Eubanks Johnson also started working with state legislators to advocate for legislation and help draft bills, but she faced pushback at the local level from county school board members who said they didn’t believe the issue was big enough to merit attention — and funding — in Broward.
“I don’t understand why there is such a hard stop on providing all of these needs,” she said. “If you’re getting free and reduced lunch — if you’re struggling to purchase food — I know you’re struggling to get hygienic products.”
In 2023, after years of pushing, her legislation finally passed, but no additional money was given to the schools. They’d have to rely on organizations like hers to provide pads and tampons to school nurses.

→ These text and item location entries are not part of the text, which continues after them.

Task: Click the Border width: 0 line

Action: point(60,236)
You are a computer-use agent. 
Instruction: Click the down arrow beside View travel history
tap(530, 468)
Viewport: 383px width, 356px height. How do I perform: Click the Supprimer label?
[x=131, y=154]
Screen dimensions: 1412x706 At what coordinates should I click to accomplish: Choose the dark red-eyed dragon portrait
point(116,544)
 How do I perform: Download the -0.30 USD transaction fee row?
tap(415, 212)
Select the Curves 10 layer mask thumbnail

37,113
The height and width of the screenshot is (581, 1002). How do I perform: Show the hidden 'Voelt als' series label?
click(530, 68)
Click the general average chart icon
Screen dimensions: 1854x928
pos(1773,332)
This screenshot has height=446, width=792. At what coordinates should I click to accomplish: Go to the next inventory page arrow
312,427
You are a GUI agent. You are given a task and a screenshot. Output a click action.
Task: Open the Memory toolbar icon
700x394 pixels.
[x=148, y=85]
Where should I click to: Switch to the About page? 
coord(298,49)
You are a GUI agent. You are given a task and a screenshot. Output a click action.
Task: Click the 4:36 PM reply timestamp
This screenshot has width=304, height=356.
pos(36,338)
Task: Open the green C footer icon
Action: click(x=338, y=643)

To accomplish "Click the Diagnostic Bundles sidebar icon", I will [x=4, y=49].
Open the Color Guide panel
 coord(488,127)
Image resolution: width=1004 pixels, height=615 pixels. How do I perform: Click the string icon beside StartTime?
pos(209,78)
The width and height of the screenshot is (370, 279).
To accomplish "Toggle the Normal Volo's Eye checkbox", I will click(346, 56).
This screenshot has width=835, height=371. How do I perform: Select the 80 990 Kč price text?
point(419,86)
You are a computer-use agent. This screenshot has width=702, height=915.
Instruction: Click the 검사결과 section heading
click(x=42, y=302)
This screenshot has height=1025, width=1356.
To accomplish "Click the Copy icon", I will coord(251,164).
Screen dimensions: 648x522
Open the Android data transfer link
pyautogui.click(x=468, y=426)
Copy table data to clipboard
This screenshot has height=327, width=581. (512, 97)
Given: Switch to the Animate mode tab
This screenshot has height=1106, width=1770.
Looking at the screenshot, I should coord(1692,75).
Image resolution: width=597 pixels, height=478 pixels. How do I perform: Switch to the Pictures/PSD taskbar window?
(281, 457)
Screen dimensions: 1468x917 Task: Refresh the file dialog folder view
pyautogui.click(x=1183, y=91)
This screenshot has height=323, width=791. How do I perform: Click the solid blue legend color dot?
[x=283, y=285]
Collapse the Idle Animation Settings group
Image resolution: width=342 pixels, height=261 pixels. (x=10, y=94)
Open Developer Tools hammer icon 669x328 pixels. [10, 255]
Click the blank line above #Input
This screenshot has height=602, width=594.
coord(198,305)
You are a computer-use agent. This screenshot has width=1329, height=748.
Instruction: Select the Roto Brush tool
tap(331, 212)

Eubanks Johnson has tried to not let the anti-trans rhetoric disrupt her work. To avoid vandalism, or students feeling embarrassed to use the products in boys’ bathrooms, she puts them in gender-neutral school nurse’s clinic bathrooms. “It allows them access to the products and it allows them to be safe,” she said.
Over time, she has watched how adults have started to question whether trans kids should have the same access as other kids.
“They are taking a health issue and making it political,” Eubanks Johnson said. “It’s up to community members to say: ‘Forget all that. The main thing is to make sure our children have everything they need.’ We are not serving the entire child when we don’t have this product — no matter how they identify.”